Uit de stukken volgt dat klager de inbeslaggenomen voorwerpen tijdens een kamercontrole op 20 augustus 2021 niet op zijn kamer mocht hebben en dat deze spullen niet stonden vermeld op de na opname door het staflid opgestelde inventarislijst. De inbeslagname van de voorwerpen acht de beroepscommissie dan ook niet onredelijk en onbillijk. Dat mogelijk (een deel van) de voorwerpen niet tijdens een eerdere kamercontrole in beslag zijn genomen of dat van (een deel van) de voorwerpen mogelijk abusievelijk in eerste instantie wel toestemming is gegeven om deze op zijn kamer te mogen hebben, maakt dit niet anders. Op 20 augustus 2021 is tijdens een kamercontrole immers vastgesteld dat klager de inbeslaggenomen voorwerpen niet op zijn kamer mocht hebben.

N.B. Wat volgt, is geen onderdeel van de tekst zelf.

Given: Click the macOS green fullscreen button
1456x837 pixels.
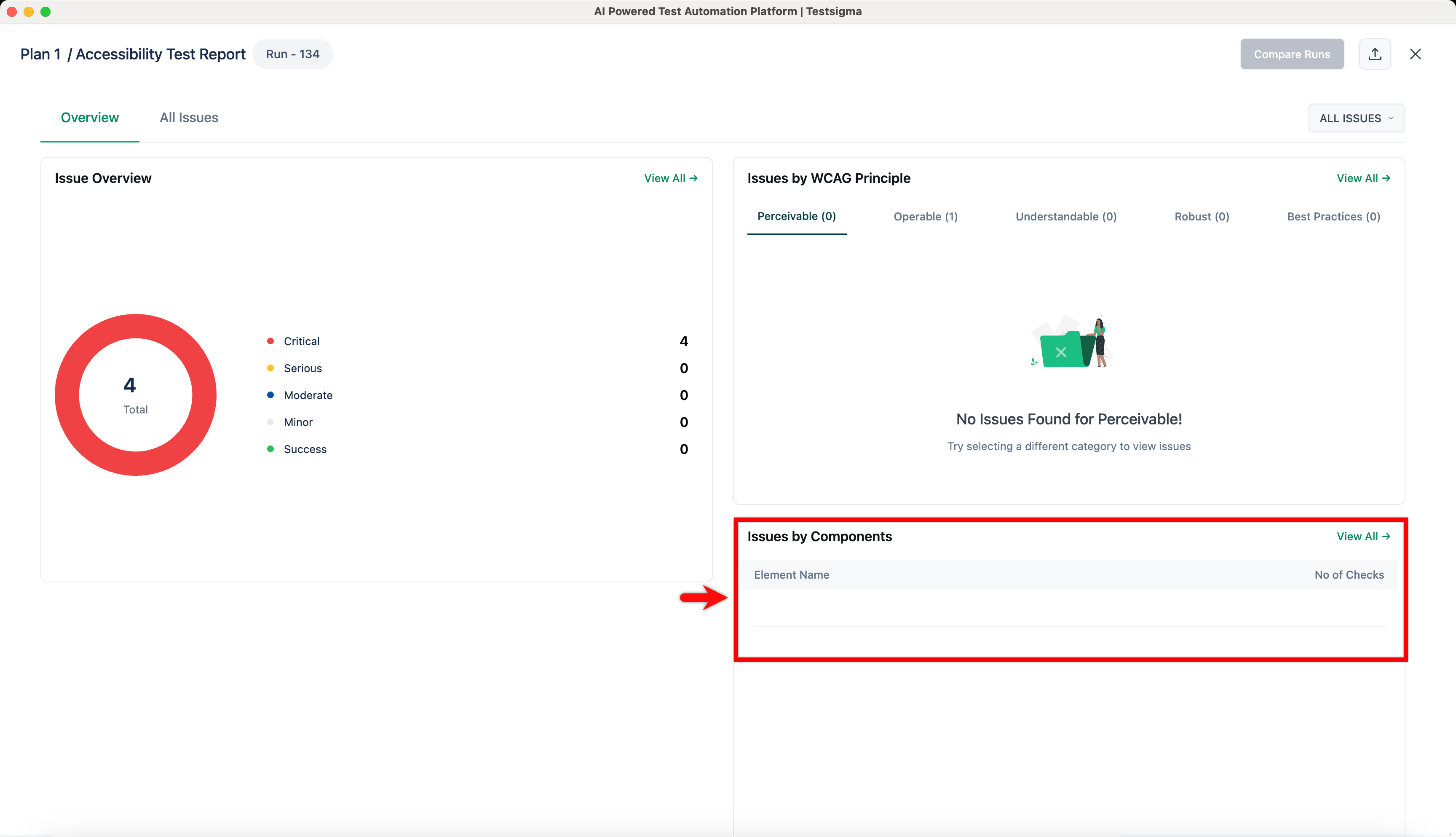Looking at the screenshot, I should click(x=46, y=11).
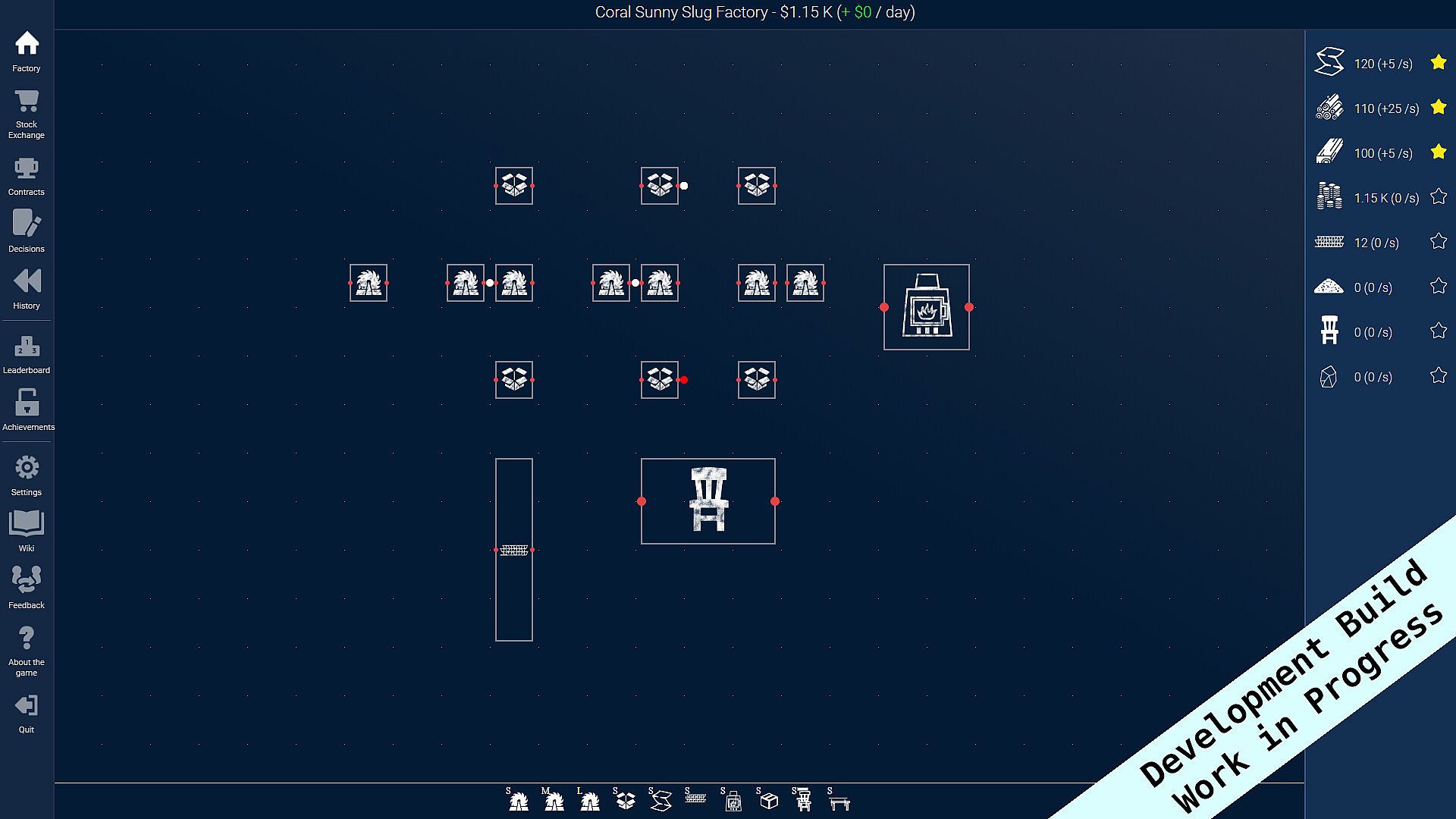The height and width of the screenshot is (819, 1456).
Task: Select the large sawmill build tool
Action: coord(589,800)
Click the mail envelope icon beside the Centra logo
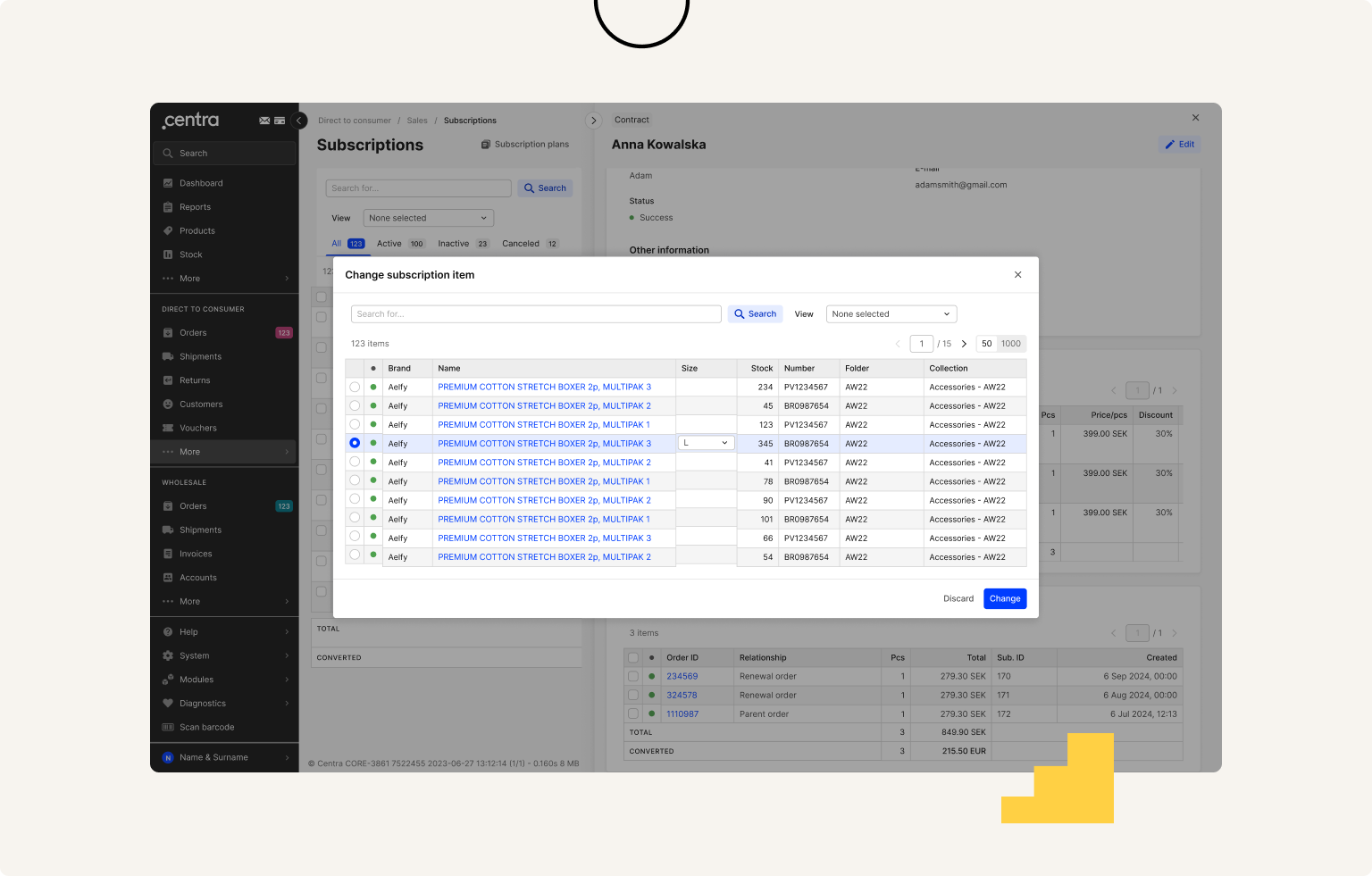 pyautogui.click(x=264, y=121)
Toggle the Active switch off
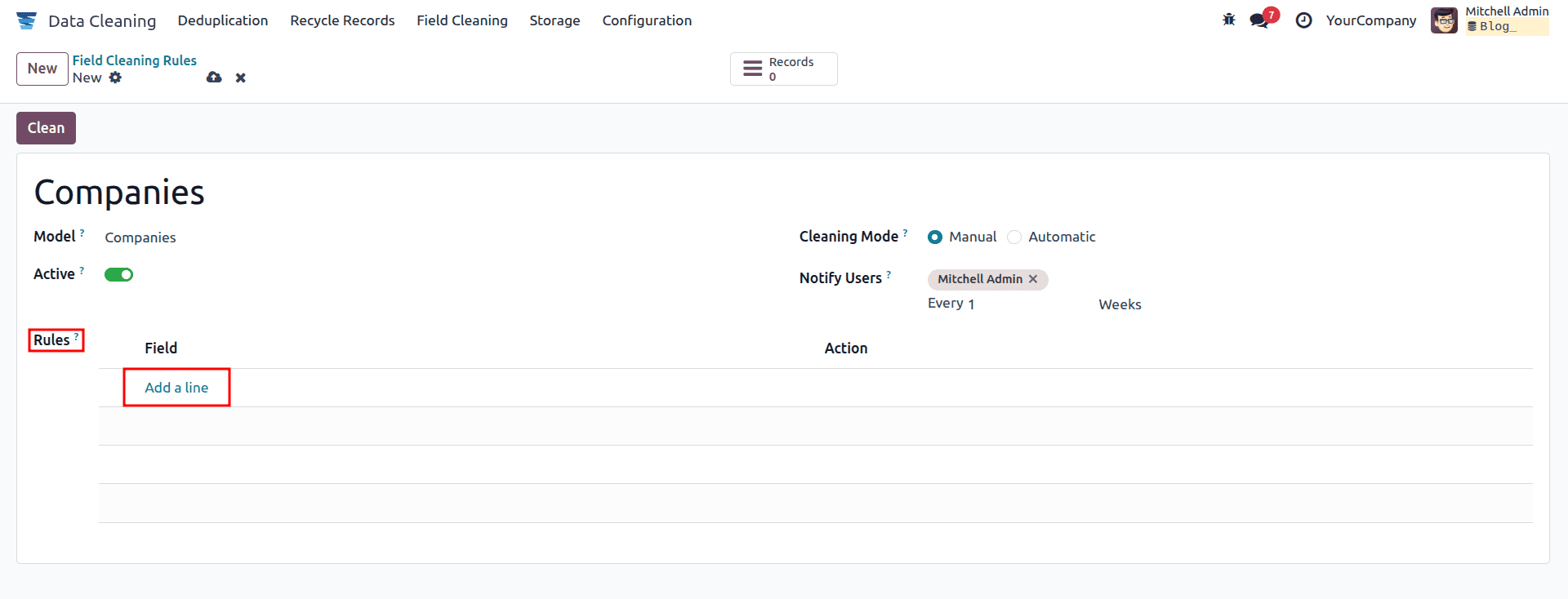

Evenals de beklagcommissie merkt de beroepscommissie op dat het wel wenselijk is dat een kamerinventarislijst op juiste en duidelijke, met vermelding van naam, datum en ondertekening, wijze wordt vastgesteld. Gelet op het voorgaande en bij afweging van alle in aanmerking komende belangen, kan de beslissing van het hoofd van de instelling niet als onredelijk of onbillijk worden aangemerkt. De beroepscommissie zal daarom in zoverre het beroep ongegrond verklaren en de uitspraak van de beklagcommissie, bevestigen met aanvulling van de gronden.

4. De uitspraak

De beroepscommissie verklaart het beroep inzake beklag a. en b. ongegrond en bevestigt de uitspraak van de beklagcommissie, wat betreft b. met aanvulling van de gronden.

Deze uitspraak is op 27 mei 2022 gedaan door de beroepscommissie, bestaande uit mr. A. van Holten, voorzitter, drs. M.R. Daniel en mr. drs. F.M.J. Bruggeman, leden, bijgestaan door mr. L.E.M. Meekenkamp, secretaris.